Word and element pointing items
= = = = =

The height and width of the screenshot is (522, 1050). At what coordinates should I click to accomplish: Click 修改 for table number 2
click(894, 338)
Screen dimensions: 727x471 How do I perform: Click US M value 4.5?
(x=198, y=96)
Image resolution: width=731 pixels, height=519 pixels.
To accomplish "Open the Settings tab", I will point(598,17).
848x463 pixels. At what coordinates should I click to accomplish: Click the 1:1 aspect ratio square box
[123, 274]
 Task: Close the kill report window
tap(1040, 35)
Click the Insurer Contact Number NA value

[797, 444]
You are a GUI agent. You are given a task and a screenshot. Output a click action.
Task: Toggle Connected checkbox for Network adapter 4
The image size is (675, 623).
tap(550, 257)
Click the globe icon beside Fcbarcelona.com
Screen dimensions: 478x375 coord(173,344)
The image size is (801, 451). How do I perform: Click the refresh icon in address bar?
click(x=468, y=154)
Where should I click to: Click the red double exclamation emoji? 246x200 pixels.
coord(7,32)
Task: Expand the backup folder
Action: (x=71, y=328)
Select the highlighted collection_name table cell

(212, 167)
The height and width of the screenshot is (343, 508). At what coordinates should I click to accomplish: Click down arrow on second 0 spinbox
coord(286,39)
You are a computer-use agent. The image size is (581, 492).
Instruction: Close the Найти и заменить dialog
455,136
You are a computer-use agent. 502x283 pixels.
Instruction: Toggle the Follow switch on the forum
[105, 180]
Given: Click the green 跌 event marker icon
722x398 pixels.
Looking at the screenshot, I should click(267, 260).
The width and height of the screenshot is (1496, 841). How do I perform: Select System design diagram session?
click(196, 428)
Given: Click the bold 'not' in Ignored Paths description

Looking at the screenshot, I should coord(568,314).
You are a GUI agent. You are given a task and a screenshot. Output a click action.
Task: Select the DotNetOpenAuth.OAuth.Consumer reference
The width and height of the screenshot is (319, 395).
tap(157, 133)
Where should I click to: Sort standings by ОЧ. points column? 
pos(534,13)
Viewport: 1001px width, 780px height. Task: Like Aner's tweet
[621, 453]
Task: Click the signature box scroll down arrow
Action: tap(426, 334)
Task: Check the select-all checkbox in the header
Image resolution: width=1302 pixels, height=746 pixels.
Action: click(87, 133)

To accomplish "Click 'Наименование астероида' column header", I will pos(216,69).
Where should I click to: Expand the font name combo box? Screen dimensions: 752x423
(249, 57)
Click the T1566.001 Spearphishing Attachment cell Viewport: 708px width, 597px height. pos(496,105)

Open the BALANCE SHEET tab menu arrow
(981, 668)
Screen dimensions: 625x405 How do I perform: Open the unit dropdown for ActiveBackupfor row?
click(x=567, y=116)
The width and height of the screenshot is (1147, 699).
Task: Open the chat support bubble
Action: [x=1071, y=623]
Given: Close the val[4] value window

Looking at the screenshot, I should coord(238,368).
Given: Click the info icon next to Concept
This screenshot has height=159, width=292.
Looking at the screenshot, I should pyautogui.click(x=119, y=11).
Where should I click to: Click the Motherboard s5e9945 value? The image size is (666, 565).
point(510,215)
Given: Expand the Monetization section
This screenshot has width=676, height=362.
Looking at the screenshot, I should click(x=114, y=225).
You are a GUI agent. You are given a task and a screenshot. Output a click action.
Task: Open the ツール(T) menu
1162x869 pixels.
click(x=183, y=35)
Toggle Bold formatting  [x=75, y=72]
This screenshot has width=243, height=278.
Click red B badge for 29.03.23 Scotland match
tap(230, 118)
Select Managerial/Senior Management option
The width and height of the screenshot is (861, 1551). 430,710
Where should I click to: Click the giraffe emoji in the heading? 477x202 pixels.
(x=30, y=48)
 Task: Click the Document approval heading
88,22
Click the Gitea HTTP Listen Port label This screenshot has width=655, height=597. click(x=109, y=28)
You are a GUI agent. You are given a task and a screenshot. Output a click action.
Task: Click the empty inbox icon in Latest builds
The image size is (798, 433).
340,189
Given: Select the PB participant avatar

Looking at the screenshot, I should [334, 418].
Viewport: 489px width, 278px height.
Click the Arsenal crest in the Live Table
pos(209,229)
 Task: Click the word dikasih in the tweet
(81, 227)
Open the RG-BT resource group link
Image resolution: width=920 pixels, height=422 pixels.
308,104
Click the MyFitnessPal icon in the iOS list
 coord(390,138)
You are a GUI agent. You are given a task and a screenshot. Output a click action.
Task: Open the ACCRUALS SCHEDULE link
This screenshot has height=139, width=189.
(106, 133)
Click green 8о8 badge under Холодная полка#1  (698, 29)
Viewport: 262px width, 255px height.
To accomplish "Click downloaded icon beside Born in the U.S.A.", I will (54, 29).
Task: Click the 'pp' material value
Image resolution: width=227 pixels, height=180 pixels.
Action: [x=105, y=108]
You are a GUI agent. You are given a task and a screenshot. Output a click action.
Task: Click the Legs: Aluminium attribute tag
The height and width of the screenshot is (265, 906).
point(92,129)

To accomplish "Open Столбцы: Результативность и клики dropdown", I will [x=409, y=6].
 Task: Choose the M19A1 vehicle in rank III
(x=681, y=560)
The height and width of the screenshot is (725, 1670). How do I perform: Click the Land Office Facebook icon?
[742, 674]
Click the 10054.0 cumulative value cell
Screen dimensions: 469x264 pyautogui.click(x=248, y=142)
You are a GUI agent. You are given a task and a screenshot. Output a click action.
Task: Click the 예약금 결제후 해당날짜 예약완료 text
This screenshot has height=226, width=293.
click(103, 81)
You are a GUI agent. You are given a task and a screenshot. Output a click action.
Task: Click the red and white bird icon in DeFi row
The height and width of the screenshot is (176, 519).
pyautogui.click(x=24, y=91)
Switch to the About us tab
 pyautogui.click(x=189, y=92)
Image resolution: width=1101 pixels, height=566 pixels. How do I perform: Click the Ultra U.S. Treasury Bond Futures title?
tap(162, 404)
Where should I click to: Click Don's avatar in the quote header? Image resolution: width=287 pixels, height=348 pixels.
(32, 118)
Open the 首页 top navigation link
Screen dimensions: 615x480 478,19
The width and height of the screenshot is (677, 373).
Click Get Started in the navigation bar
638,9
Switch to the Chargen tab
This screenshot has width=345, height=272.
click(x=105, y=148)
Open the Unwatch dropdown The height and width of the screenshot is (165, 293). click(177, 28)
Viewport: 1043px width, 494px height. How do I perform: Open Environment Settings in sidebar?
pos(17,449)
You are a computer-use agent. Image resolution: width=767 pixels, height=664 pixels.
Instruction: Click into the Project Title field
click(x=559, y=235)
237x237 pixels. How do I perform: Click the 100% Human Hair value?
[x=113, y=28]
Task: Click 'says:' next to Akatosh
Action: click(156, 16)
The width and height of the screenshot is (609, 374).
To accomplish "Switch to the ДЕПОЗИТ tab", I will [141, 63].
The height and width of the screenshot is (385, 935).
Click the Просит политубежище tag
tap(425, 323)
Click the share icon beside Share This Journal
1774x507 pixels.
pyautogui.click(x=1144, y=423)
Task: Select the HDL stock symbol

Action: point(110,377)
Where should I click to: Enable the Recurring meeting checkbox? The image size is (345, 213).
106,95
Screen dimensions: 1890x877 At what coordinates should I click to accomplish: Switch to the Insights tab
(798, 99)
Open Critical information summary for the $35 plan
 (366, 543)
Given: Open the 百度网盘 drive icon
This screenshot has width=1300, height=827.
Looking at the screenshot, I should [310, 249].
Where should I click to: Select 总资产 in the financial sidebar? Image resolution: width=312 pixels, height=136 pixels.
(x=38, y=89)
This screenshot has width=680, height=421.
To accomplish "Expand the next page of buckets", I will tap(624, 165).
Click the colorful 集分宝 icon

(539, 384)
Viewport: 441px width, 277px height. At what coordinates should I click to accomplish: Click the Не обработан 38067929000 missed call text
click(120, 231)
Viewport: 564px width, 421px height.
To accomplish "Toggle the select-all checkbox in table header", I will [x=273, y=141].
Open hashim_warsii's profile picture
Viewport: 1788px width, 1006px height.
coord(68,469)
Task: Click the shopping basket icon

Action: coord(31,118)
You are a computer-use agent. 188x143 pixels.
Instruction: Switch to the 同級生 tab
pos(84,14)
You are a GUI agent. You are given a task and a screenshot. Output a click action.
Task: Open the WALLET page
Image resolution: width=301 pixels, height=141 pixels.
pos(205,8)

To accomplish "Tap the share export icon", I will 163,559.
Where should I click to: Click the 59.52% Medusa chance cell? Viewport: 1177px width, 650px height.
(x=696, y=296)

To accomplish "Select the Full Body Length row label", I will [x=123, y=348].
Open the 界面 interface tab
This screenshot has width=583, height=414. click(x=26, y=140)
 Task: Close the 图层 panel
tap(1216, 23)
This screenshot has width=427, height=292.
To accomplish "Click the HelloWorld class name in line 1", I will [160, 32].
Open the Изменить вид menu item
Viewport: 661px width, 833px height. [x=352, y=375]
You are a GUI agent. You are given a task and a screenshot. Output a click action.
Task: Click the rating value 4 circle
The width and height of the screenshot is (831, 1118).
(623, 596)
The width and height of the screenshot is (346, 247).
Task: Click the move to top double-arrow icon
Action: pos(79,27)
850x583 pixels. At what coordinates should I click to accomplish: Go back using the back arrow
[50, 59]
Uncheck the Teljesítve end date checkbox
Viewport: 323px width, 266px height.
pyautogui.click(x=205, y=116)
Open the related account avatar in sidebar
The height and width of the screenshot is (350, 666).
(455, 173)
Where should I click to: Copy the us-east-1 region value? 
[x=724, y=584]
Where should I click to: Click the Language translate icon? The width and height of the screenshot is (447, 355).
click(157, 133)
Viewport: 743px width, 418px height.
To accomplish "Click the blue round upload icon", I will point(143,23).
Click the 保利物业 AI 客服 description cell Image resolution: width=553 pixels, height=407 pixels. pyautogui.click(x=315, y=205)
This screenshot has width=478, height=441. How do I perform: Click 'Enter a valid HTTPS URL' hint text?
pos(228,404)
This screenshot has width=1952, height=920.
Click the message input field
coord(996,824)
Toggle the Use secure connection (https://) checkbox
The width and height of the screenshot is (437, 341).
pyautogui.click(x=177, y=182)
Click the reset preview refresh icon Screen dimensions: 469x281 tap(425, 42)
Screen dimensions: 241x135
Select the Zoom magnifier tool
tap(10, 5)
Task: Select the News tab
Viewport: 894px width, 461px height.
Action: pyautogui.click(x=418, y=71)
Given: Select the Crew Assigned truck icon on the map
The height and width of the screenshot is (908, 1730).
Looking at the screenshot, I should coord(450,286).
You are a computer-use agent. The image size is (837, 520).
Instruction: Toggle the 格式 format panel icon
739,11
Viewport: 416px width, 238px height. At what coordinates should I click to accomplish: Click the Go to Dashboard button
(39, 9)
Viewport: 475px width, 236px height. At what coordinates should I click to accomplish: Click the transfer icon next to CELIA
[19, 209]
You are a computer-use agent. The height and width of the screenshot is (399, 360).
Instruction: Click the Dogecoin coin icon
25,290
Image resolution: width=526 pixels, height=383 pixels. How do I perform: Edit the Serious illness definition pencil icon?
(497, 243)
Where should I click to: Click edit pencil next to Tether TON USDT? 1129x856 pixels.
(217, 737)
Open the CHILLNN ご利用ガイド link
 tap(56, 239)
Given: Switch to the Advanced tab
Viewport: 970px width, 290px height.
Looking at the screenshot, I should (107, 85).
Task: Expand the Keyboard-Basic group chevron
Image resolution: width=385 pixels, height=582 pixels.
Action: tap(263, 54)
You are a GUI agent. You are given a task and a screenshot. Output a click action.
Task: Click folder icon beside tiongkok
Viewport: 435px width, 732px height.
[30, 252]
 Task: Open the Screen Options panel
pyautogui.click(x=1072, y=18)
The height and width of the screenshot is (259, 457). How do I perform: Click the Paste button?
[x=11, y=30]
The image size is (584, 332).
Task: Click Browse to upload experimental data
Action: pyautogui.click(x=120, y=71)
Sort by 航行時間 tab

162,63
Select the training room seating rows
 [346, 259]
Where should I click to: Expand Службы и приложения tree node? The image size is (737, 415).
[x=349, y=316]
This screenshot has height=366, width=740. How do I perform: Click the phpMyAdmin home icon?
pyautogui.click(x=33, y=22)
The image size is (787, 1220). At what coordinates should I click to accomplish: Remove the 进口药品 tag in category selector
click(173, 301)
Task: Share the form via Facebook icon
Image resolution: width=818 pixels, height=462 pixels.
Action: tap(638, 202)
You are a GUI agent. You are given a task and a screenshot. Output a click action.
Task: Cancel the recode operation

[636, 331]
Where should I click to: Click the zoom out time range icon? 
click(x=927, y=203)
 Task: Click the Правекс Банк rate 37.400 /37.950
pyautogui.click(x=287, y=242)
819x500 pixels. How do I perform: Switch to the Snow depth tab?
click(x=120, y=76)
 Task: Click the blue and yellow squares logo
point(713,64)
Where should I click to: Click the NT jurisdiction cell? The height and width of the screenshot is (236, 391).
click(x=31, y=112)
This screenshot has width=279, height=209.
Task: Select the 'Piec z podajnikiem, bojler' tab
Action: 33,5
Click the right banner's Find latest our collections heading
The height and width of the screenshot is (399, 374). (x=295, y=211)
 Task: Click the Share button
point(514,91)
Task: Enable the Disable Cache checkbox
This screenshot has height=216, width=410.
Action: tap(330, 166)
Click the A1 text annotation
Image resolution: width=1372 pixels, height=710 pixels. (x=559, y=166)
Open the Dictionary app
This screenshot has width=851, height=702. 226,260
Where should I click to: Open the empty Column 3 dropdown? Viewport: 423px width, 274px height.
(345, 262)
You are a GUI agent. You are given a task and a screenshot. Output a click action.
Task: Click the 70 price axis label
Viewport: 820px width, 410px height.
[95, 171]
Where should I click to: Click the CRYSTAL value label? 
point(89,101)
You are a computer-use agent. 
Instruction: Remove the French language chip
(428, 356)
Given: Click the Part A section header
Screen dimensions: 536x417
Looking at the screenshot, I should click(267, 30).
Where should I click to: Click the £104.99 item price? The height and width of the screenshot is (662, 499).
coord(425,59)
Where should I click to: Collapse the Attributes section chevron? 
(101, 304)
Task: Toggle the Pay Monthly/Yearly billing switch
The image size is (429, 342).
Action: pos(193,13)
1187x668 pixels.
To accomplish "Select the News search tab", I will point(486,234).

= = = = =

#### The problem
Reproduce the items above verbatim, beginning at the line that contains "You are a computer-use agent. 188x143 pixels." and stopping after the line that contains "[x=724, y=584]".

#### Answer to this problem
You are a computer-use agent. 188x143 pixels.
Instruction: Switch to the 同級生 tab
pos(84,14)
You are a GUI agent. You are given a task and a screenshot. Output a click action.
Task: Open the WALLET page
Image resolution: width=301 pixels, height=141 pixels.
pos(205,8)

To accomplish "Tap the share export icon", I will 163,559.
Where should I click to: Click the 59.52% Medusa chance cell? Viewport: 1177px width, 650px height.
(x=696, y=296)

To accomplish "Select the Full Body Length row label", I will [x=123, y=348].
Open the 界面 interface tab
This screenshot has width=583, height=414. click(x=26, y=140)
 Task: Close the 图层 panel
tap(1216, 23)
This screenshot has width=427, height=292.
To accomplish "Click the HelloWorld class name in line 1", I will [160, 32].
Open the Изменить вид menu item
Viewport: 661px width, 833px height. [x=352, y=375]
You are a GUI agent. You are given a task and a screenshot. Output a click action.
Task: Click the rating value 4 circle
The width and height of the screenshot is (831, 1118).
(623, 596)
The width and height of the screenshot is (346, 247).
Task: Click the move to top double-arrow icon
Action: pos(79,27)
850x583 pixels. At what coordinates should I click to accomplish: Go back using the back arrow
[50, 59]
Uncheck the Teljesítve end date checkbox
Viewport: 323px width, 266px height.
pyautogui.click(x=205, y=116)
Open the related account avatar in sidebar
The height and width of the screenshot is (350, 666).
(455, 173)
Where should I click to: Copy the us-east-1 region value? 
[x=724, y=584]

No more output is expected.